# P90 45acp



## Jammer (Jan 17, 2010)

I just traded a Glock 32 plus $50 for a New Ruger P90 was just wondering what your experience with this handgun and any reviews on this weapon? 

I did not have time to study the P90 before the trade I was not realy looking at getting it I went to the range and shot the G32 and the slide came back and cut the web of my hand as my hand rides up high on the dove tail as I have to shoot with middle finger cause my index finger is missing the tip of it and cant reach trigger without moving my hand around the grip and then my nuckle on my thumb rubs the dovetail and throws my groups off. I picked the P90 cause I wanted a 45acp back after getting rid of my Colt Double Eagle years agao and have never been happy with any cal. since. I went with the Ruger cause I trusted the name and it seemed to be well made and better than any other in my price range, But when I went to gun show this weekend I noticed there was no Semi Rugers there only revolvers. I was asking about the Rugers and several of them said Ruger was not what it used to be any longer. I have not shot the weapon and have a chance to sell it for $425.00 to a friend and wanted to know should I sell it and put it towards another pistol or will this give me years of service and range shooting fun? 
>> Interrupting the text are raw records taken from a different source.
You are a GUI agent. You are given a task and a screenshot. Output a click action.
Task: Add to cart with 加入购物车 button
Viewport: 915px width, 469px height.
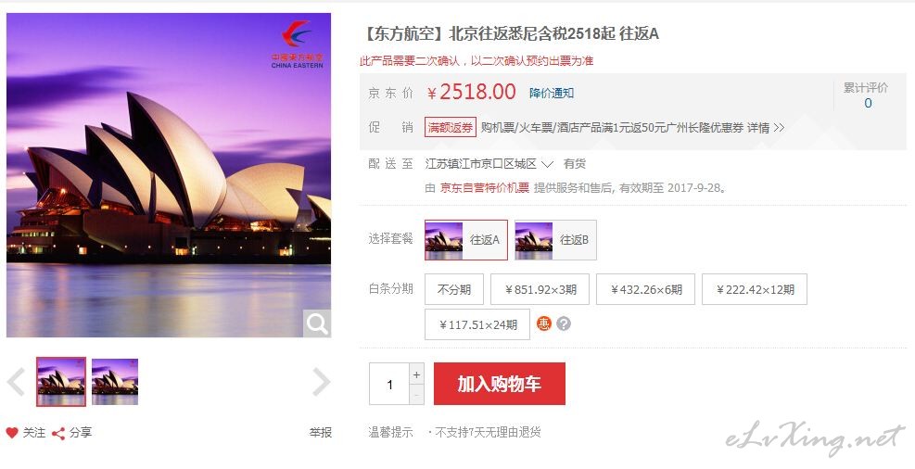coord(500,384)
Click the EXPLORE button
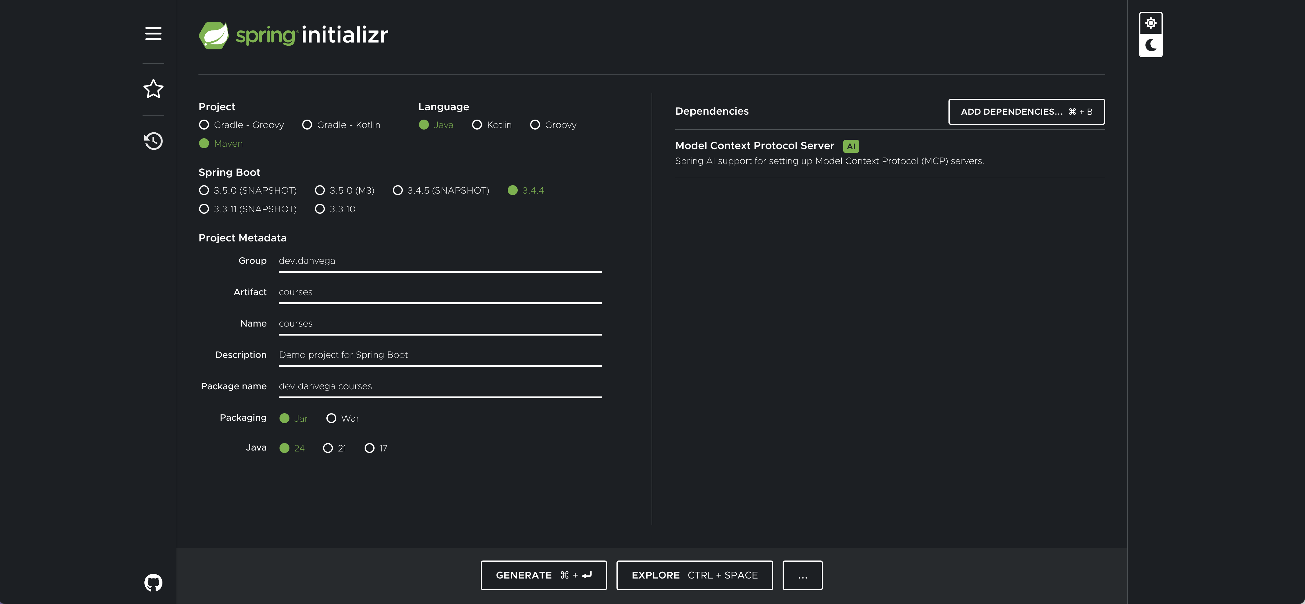This screenshot has width=1305, height=604. tap(694, 575)
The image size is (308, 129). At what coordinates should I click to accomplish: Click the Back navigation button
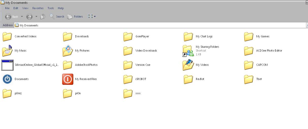pos(12,17)
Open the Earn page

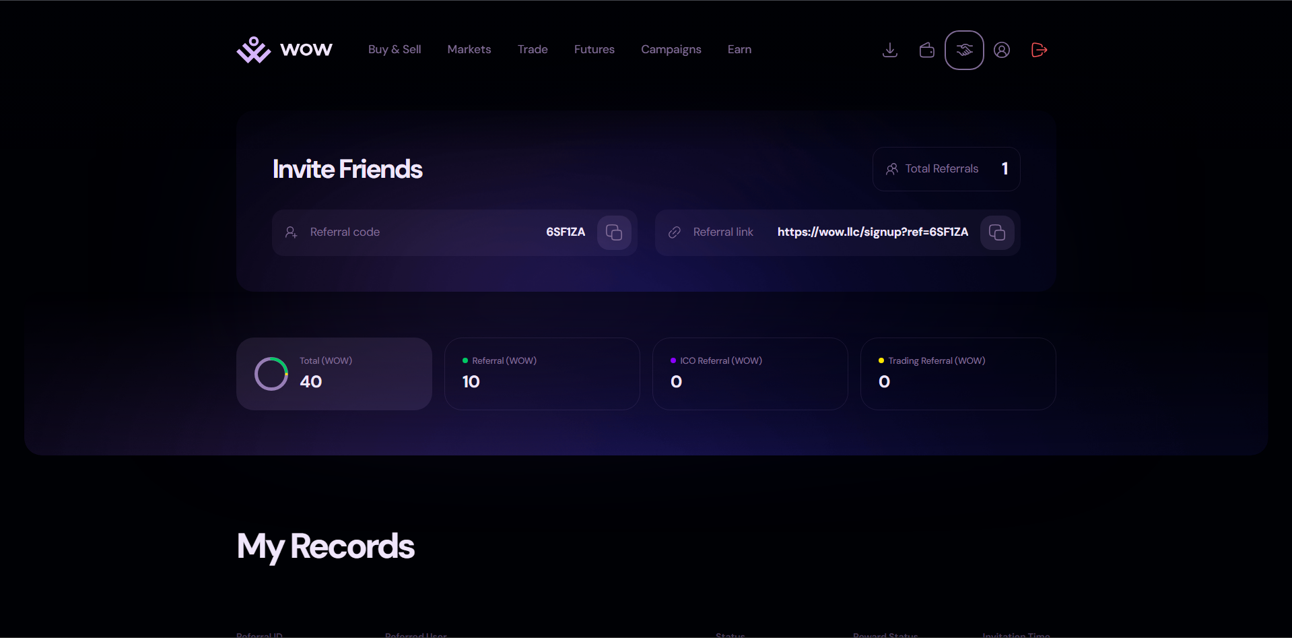point(739,49)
I will not be using this for CCW, the P90 will only be a range shooting toy but certainly would use to protect myself or family.


----------



## algore is a fatwoman (Jan 12, 2010)

Did you alter your grip on the glock before you decided to sell it? if not....D'OH!!!


----------



## Jammer (Jan 17, 2010)

I tried several tings from houge to left hand shooting to working on different holds and even gripping with right hand a trigger pull with left index finger but I still could not get a comfort level with it.


----------



## P97 (May 8, 2006)

Ruger P90's are great guns. Too large and heavy for some people but I've carried one daily for about 5 years. They are dependable and accurate. Everyone is different, but I wouldn't trade mine for anything else if I had to carry it to possibly save my life.


----------